GDP growth and consumer confidence boost UK economy
Better-than-expected GDP figures and a 15-year high in consumer confidence have both boosted the UK economy.
There has been a double boost for the UK economy yesterday (June 30th), with statistics revealing not only that growth has been stronger than expected this year, but that consumer confidence has jumped.
The Office for National Statistics says that gross domestic product (GDP) expanded by 0.4 per cent in the first quarter of 2015, greater than the 0.3 per cent it initially estimated.

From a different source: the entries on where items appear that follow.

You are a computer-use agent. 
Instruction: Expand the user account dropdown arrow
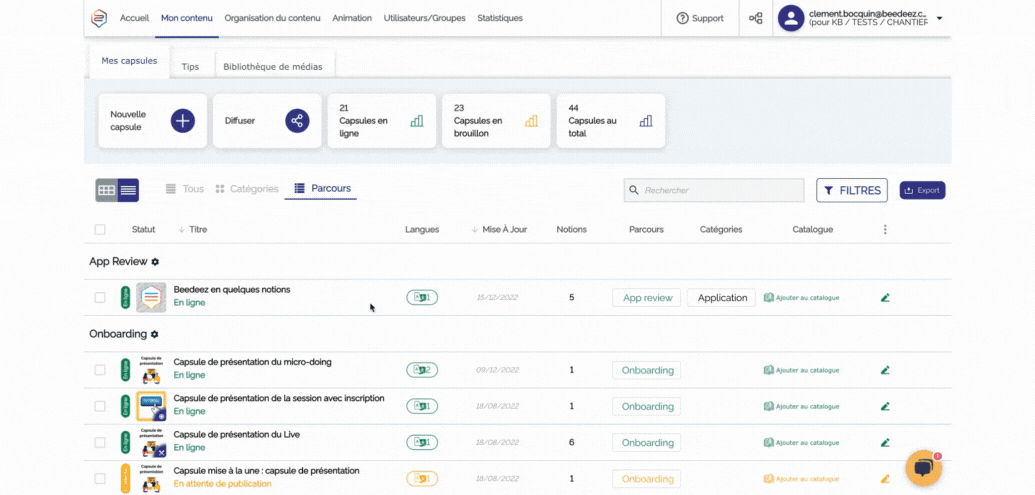click(939, 18)

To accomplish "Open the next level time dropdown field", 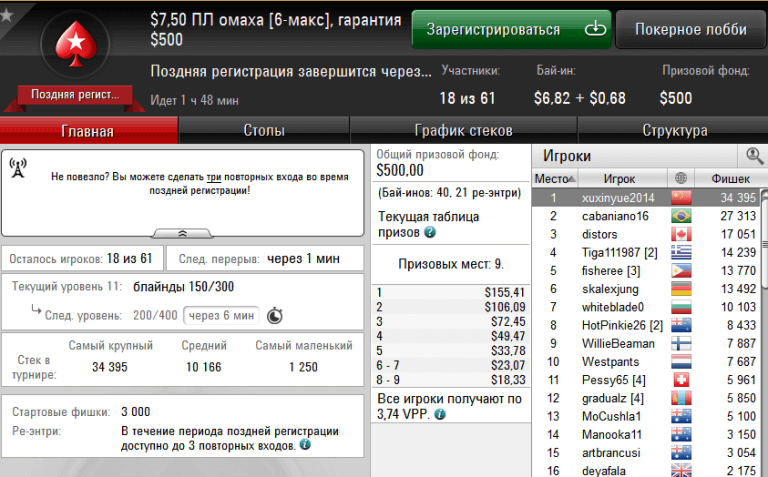I will [220, 315].
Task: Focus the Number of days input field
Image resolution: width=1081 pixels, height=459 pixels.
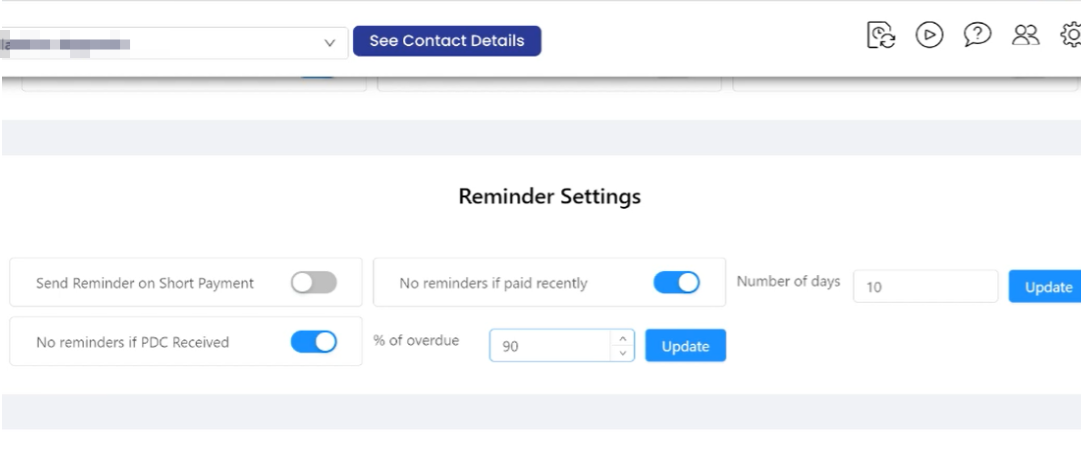Action: (925, 287)
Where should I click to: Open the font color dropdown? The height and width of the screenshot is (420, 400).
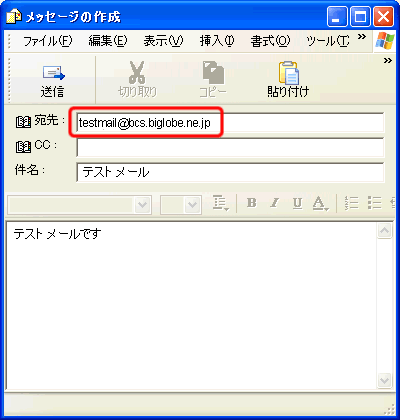coord(320,203)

It also revised growth for 2014 upwards, from 2.8 per cent to three per cent, with a change in the way it makes calculations for the contribution of the construction industry the reason behind the increases.

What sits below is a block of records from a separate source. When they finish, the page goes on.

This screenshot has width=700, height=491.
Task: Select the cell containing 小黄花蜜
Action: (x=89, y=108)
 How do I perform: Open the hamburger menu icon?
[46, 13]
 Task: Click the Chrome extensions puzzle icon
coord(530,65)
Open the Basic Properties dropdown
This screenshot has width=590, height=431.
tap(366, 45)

Chief economist at PwC John Hawksworth was quoted by the Financial Times as saying an "upturn in real earnings" and employment growth have helped the economy.
"Despite the thunderclouds gathering over Greece, domestic demand in the UK remains relatively strong," he remarked, adding there is a chance the UK's economy could grow the fastest of all the G7 nations this year.
The second piece of positive news came from market research firm GfK, whose consumer confidence index rose six points in June to a high not seen for over 15 years.
GfK's index reflects an increase in the number of shoppers making big purchases, which suggests consumer spending is on the up.
Head of market dynamics at the firm Joe Staton was quoted by the Financial Times as saying there is a "spring in the step of consumers across the UK" at present.
This latest increase means GfK's index has now been in positive territory for six consecutive months; however, Scotiabank economist Alan Clarke warned things could be "more challenging" in 2016, as rising inflation, a possible interest rate rise and more fiscal tightening kick in.